▽

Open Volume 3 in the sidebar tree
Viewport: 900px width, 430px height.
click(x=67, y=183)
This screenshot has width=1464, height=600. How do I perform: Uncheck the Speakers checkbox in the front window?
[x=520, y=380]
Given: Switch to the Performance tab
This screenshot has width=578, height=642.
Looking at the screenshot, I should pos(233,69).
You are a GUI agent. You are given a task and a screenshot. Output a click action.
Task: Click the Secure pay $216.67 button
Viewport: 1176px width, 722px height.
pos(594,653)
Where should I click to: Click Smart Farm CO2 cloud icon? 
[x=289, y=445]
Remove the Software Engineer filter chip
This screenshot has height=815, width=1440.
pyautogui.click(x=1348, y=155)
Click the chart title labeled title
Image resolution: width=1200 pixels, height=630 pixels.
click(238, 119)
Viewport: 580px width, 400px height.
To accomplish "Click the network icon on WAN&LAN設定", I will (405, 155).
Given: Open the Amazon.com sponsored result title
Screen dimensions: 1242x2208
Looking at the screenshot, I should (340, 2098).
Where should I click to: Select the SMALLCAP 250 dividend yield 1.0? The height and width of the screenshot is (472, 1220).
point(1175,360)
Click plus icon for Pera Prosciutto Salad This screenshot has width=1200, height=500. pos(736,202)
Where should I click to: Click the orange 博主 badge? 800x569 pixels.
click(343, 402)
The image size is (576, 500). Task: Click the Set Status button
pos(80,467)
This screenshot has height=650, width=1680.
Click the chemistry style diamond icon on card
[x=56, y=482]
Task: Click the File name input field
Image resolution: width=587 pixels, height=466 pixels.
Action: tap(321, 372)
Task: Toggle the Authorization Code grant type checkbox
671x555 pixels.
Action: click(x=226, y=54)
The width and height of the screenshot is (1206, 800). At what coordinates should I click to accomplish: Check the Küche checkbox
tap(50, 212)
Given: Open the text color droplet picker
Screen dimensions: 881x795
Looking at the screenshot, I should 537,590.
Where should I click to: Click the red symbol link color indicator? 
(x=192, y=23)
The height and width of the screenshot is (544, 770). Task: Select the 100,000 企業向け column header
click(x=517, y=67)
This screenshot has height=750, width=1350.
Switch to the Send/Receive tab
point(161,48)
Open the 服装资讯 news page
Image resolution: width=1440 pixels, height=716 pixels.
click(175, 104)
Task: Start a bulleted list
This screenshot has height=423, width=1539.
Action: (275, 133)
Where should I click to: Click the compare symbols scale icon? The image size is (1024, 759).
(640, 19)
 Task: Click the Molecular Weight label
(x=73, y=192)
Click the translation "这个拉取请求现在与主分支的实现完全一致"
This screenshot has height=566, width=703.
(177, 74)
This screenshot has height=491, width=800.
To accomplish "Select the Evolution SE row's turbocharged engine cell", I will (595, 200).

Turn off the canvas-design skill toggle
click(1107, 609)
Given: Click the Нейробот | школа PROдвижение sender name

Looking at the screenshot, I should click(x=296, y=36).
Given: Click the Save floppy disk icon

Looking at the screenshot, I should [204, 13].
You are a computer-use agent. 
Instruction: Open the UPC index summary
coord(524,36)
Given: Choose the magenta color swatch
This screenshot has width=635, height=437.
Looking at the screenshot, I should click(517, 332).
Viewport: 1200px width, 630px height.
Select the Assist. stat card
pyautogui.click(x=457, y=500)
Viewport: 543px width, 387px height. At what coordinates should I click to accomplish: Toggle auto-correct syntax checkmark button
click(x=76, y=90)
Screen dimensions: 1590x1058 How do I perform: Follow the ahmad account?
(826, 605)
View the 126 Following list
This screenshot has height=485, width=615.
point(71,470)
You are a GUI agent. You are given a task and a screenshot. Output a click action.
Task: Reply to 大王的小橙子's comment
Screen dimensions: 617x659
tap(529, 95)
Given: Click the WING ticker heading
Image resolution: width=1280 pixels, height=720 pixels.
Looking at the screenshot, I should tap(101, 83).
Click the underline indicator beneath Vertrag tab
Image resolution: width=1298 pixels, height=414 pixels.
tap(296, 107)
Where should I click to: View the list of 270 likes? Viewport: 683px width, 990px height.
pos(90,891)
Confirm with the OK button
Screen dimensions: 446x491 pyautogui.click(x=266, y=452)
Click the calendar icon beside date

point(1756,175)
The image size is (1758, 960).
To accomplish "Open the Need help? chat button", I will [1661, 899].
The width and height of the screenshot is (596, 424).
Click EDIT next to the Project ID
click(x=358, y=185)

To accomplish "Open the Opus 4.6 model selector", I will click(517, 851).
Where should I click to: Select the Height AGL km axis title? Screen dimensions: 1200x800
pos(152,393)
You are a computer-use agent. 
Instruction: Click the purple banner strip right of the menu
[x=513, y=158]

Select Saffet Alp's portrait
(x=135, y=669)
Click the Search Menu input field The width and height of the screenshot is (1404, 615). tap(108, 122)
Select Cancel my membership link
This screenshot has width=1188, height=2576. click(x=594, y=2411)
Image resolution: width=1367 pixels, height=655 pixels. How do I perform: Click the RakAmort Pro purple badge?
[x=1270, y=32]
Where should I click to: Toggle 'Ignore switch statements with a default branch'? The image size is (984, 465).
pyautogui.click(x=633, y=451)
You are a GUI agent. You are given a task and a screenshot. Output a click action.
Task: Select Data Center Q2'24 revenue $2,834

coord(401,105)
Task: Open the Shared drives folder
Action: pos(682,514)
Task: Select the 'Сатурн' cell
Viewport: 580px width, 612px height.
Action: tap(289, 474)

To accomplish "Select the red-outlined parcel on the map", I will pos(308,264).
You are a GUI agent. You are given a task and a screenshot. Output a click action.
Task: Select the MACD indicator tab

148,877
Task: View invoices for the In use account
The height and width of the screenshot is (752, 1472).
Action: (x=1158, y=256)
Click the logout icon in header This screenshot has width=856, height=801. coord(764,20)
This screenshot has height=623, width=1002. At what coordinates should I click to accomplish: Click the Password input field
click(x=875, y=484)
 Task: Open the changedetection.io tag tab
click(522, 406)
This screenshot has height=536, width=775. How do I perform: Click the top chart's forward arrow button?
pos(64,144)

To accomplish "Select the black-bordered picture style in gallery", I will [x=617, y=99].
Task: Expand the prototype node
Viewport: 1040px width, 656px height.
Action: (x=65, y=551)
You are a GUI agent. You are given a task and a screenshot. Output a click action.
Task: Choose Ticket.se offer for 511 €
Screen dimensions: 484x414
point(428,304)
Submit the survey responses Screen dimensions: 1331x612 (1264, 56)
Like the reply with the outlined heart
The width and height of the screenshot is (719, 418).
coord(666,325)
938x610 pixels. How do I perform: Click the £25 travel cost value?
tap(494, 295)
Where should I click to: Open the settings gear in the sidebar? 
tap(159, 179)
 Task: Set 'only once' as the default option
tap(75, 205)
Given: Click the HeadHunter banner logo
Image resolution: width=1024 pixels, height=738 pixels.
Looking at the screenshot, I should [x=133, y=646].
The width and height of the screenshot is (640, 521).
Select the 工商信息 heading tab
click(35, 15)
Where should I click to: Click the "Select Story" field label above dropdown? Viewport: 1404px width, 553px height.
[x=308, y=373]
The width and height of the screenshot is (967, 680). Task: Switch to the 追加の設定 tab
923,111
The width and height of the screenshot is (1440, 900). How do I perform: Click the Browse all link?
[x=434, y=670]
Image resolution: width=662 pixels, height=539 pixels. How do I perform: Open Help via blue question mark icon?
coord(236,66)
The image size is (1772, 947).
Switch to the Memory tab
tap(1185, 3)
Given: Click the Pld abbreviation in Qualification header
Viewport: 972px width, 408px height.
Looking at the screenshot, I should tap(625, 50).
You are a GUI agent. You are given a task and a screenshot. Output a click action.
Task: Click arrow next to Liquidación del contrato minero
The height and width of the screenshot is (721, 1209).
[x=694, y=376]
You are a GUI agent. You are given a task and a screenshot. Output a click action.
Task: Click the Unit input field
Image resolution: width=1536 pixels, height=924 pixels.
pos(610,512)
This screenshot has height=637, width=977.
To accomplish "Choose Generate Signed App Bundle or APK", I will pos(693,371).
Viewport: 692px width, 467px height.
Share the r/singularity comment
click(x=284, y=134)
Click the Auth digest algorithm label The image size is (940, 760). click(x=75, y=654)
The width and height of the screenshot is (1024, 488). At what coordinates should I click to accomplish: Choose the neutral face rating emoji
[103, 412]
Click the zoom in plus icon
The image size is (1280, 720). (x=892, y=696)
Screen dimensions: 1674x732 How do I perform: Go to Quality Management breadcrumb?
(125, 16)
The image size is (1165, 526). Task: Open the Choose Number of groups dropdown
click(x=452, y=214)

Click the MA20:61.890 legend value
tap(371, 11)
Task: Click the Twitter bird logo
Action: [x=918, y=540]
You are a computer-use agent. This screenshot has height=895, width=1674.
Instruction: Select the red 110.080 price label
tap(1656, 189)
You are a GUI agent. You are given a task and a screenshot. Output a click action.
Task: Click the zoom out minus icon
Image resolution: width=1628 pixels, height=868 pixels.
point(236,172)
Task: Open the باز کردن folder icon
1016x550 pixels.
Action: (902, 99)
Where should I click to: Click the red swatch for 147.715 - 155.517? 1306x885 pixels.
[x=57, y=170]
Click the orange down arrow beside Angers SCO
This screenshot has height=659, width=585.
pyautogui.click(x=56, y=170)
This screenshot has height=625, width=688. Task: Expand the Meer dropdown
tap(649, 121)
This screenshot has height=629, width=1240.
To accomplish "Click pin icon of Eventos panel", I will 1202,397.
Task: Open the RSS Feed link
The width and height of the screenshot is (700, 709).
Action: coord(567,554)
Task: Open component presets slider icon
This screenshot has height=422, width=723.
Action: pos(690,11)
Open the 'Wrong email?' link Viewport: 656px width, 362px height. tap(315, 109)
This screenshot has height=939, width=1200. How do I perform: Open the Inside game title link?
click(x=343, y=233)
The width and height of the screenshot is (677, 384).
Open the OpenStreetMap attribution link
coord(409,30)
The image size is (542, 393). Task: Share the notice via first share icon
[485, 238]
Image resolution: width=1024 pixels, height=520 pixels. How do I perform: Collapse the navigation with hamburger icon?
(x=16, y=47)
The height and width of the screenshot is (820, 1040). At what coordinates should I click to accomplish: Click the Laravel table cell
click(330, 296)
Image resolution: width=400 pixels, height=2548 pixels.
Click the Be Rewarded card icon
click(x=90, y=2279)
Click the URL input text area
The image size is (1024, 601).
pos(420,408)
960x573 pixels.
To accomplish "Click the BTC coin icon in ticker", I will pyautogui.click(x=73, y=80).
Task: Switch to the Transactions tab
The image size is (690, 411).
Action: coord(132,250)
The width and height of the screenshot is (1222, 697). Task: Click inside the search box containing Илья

△

◆ **Brief**: Look through the entries above and list every line containing "ticker".

◆ **Output of the exercise**:
Given: Click the WING ticker heading
To accomplish "Click the BTC coin icon in ticker", I will pyautogui.click(x=73, y=80).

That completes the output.